Luke states that His name was called "Jesus," that is, He publicly came under the law, with all its obligations and penalties, and that in the official capacity of serving as the Saviour of sinners. John Calvin comments: "God appointed that his Son should be circumcised, in order to subject him to the law; for circumcision was a solemn rite, by which the Jews were initiated into the observance of the law. Paul explains the design, when he says, that Christ was 'made under the law, to redeem them that were under the law,' (Gal. iv. 4, 5.) By undergoing circumcision, Christ acknowledged himself to be the slave of the law, that he might procure our freedom. And in this way not only was the bondage of the law abolished by him, but the shadow of the ceremony was applied to his own body, that it might shortly afterwards come to an end. For though the abrogation of it depends on the death and resurrection of Christ, yet it was a sort of prelude to it, that the Son of God submitted to be circumcised."


----------



## Spinningplates2 (Nov 21, 2008)

There is surety, and there is payment. I thought that the idea posed in the first question was "when did God impute the sins of the Elect to Christ?"

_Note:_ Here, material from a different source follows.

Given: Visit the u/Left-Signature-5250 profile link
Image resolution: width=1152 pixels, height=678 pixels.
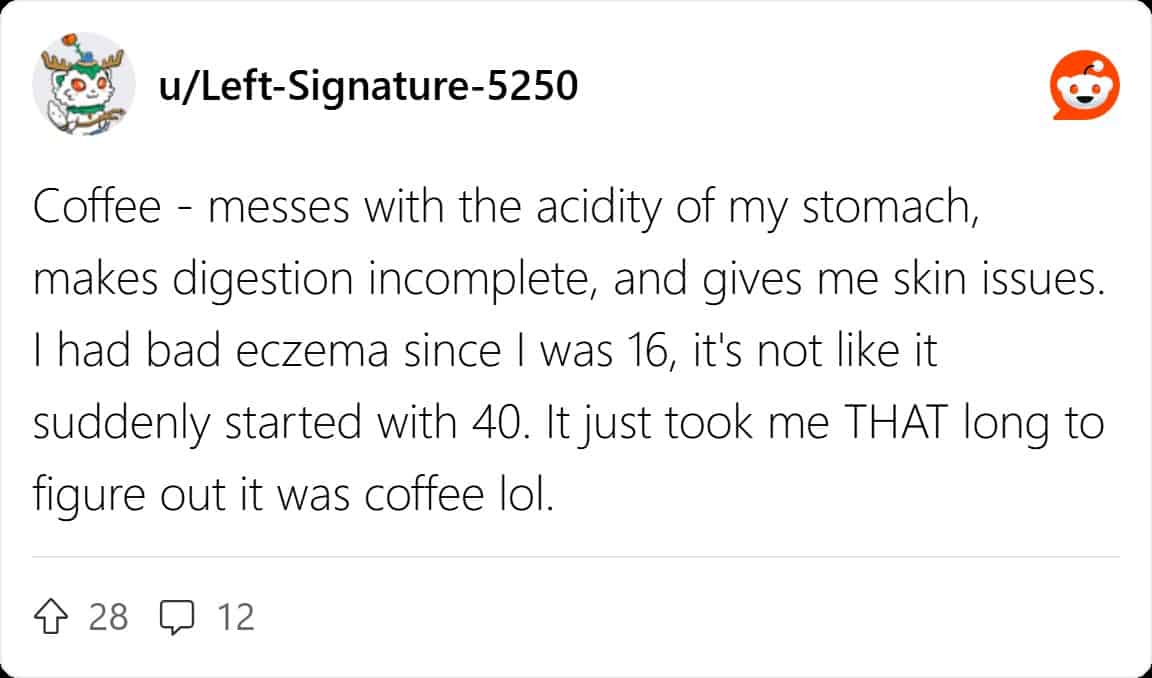Looking at the screenshot, I should click(x=367, y=88).
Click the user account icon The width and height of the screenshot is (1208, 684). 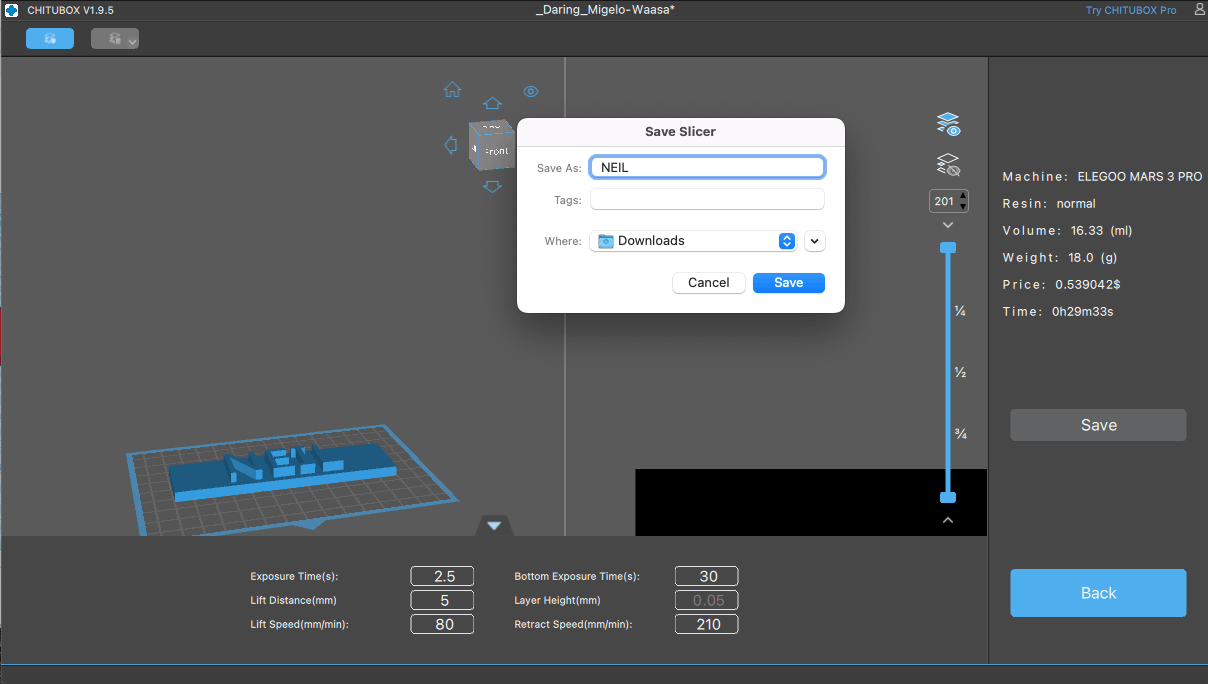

How can the answer not be on the Cross? Saints in the Old Testament looked forward to the sacrifice and we look back. Look back to a Perfect Lamb that would be killed to cover the sins of the Elect. The Wrath of God was poured out on the Cross.

When Christ said, "Is there any other way? None the less, not my will but the Father's be done." Was this not saying, "It has to be done!" It was not enough for Christ to be perfect.

sjonee, if you are still listening, I think most people think it was imputed at the Cross. The most crucial point in history.


----------



## Iconoclast (Nov 22, 2008)

Reformingstudent said:


> Came across this question a while ago and was not sure how I would answer it and would like to know if any here would like to take a shot at it. Also, could you give a reason for the answer you chose. Thank you.
> 
> When did God impute the sins of the elect to Christ ?
> 
> ...



Here is a small portion of Jonathan Edwards History of redemption, part 1


> I. As soon as man fell, Christ entered on his mediatorial work. Then it was that he began to execute the work and office of a mediator. He had undertaken it before the world was made. He stood engaged with the Father to appear as man’s mediator, and to take on that office when there should be occasion, from all eternity. But now the time was come. Christ the eternal Son of God clothed himself with the mediatorial character, and therein presented himself before the Father. He immediately stepped in between a holy, infinite, offended Majesty, and offending mankind. He was accepted in his interposition; and so wrath was prevented from going forth in the full execution of that amazing curse that man had brought on himself.
> 
> It is manifest that Christ began to exercise the office of mediator between God and man as soon as ever man fell, because mercy began to he exercised towards man immediately 537 There was mercy in the forbearance of God, that he did not destroy him, as he did the angels when they fell. But there is no mercy exercised toward fallen man but through a mediator. If God had not in mercy restrained Satan, he would immediately have seized on his prey. Christ began to do the part of an intercessor for man as soon as he fell; for there is no mercy exercised towards man but what is obtained through Christ’s intercession. From that day Christ took on him the care of the church, in the exercise of all his offices. He undertook to teach mankind in the exercise of his prophetical office; to intercede for fallen man in his priestly office; and to govern the church and the world as a king. He from that time took upon him the care of defending his elect church from all their enemies. When Satan, the grand enemy, had conquered and overthrown man, the business of resisting and conquering him was committed to Christ. He thenceforward undertook to manage that subtle powerful adversary. He was then appointed the Captain of the Lord’s hosts, the Captain of their salvation. Henceforward this lower world, with all its concerns, devolved upon the Son of God: for when man had sinned, Cod the Father would have no more to do immediately with this world of mankind, that had apostatized from and rebelled against him. He would henceforward act only through a mediator, either in teaching men, or in governing, or bestowing any benefits on them.


----------



## Hilasmos (Nov 23, 2008)

sjonee said:


> Also, I just looked up the Greek rendering of Rev 13:8 and it states, "written [speaking of people's names] in the slain Lamb's Book of Life from the foundation of the world" so even in the Greek rendering of this verse it isn't speaking of the Lamb being slain from the foundation of the world, but instead it refers to those people whose names were not written in His book of Life from the foundation of the world. There is no other Scripture which backs up the thought that Christ was slain before the foundation of the world, but there is other Scripture which backs up the doctrine that the elect were chosen before the foundation of the world, thus showing us that the non-elect were not written in the Book of Life before the foundation of the world.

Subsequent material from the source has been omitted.